Cada día yo tomaba el tren hacia Almagro para dar clase en uno de sus institutos. Casi siempre éramos los mismos en la estación: gente que, por una u otra razón, trabajaba en un pueblo en vez de en la ciudad donde residía. Pero cuando uno lleva muchos días obedeciendo las mismas maquinales rutinas, algunas de ellas empiezan a alcanzar un relieve insospechado porque se vuelven irreales, inexplicables. Borges hablaba de un dragón chino que nunca había sido visto de lo raro que era, porque la imaginación china, que es mucha, como los chinos, no halló nunca con qué compararlo. Pues algo parecido me pasaba a mí con la anomalía; detecté su presencia en el tren poco a poco, por eliminación, quitando de aquí y allá preocupaciones fútiles y molestias diversas todos los días, hasta que me quedé a solas delante de ella, un hecho que echaba a perder con sus chillones colores toda la coherencia gris del cuadro en que consistía mi rutina diaria.
La anomalía fue aclarándose sobre un señor del montón, de unos cuarenta y cinco años, moreno, serio y circunspecto. Por supuesto, era uno más de los que íbamos todos los días laborables y no llamaba a curiosidad alguna salvo por la minúscula anomalía. Una anomalía cuidadosamente escondida en los pliegues de su rutina. Mucho tiempo lo estuve observando sin saber definir qué cosa en concreto me inquietaba tan vagamente sobre él. Y no conseguía precisarlo. Vestía de una forma anodina, como uno más. Incluso de una forma demasiado anodina, como si quisiera pasar desapercibido desempeñando un papel de bulto o comparsa por el teatro del mundo. Siempre hacía cosas correctas y normales. Pero al fin llegué a pillarle su ocultísima extravagancia, que me había pasado desapercibida por haber tomado la máscara camaleónica de una costumbre: siempre, cuando el tren llegaba a determinado lugar de una curva concreta, decelerando porque ya se encontraba próximo a la estación de Almagro, alzaba la vista de su periódico y la fijaba en un punto aislado del paisaje cercano. Siempre el mismo. Siempre en el mismo momento. Todos los días.
Me fijé en su expresión. Era impávida; creí advertir en alguna ocasión un cierto brillo de más en su mirada, pero esa probable ilusión se apagaba enseguida, y el hombre volvía a leer su periódico imperturbablemente hasta llegar a la estación.

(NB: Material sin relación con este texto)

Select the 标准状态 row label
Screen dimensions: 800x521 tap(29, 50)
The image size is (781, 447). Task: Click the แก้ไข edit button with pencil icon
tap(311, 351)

Perdí el sueño estudiando la molesta peculiaridad de la anomalía: en el paisaje nada llamaba particularmente la atención, ni siquiera una casa, un árbol, una alquería o un rebaño de ovejas. Pero el hombre siempre hacía lo mismo y en el mismo momento. Me senté detrás de él para intentar precisar mejor, sigilosamente, hacia dónde enfocaba su atención. Era un lugar al lado de las vías. Y decidí dedicar una tarde a inspeccionar más de cerca ese lugar de La Mancha, anodino e insólito sólo porque llamaba la atención constante de un hombre anodino e insólito.

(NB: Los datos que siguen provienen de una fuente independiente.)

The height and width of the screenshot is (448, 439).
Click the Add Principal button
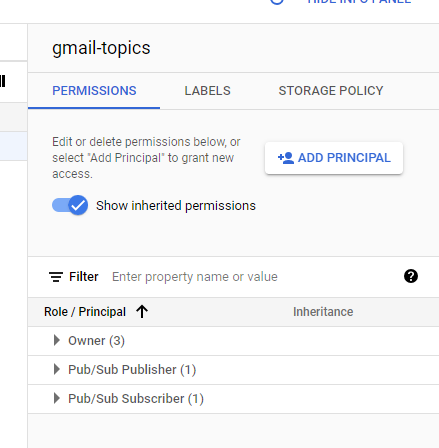point(334,158)
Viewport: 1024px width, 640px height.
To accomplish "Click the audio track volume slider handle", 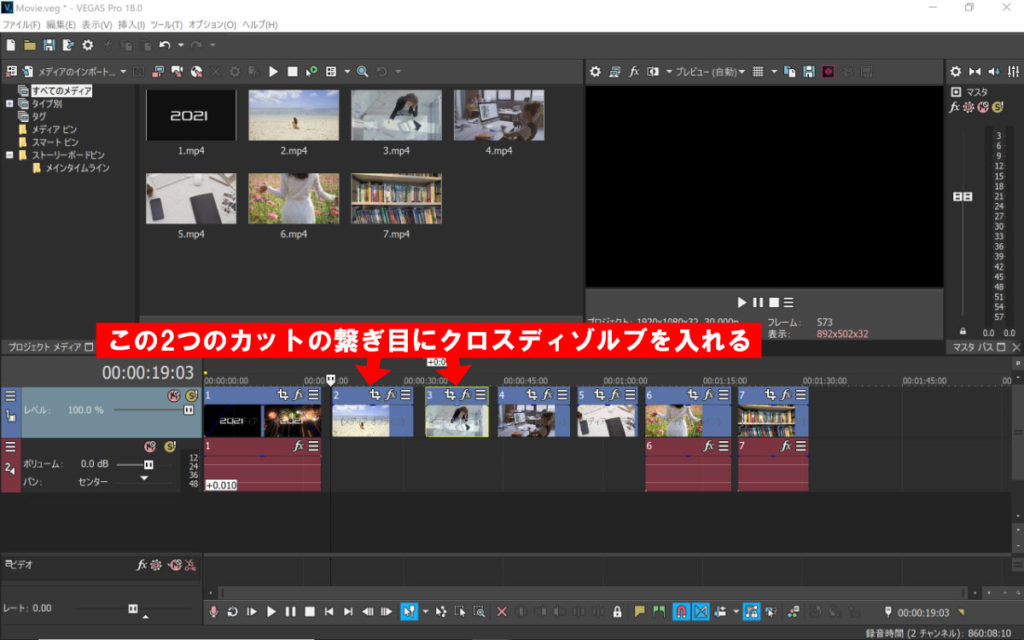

El día llegó, bajé del ferrocarril y me dirigí por la vía hacia el sitio suprascrito. No había nada: el arcén de la vía, hierbajos, un poste de teléfonos, otros más lejanos de electricidad, tierras de labor roturadas y un montón de piedras de los que suelen hacer los labradores para despejar sus tierras y con los cuales a veces, para entretenerse, edifican esas curiosas construcciones llamadas chozos en La Mancha. Mi hombre del montón seguía siendo un hombre del montón, adocenado y vulgar, salvo por el misterio de su extraña costumbre, manía o compulsión, ya no sabía qué pensar.
Pero no debía ser así. Una noche tuve un sueño en que lo vi todo claro. Debía haber un misterio, debajo del montón de ese hombre del montón. Volví a la misma ubicación. Había demasiadas avispas y un cierto olor fétido en el cual no había reparado anteriormente. Empecé a quitar piedras y, poco a poco, al cabo de un rato largo de sudorosa labor, porque además se acercaba junio, vi asomar entre las piedras una mano osificada, cuyas uñas coloradas los lluvias no habían sido todavía capaces de borrar. Me quedé estupefacto.
El hombre del montón era en realidad una mujer del montón.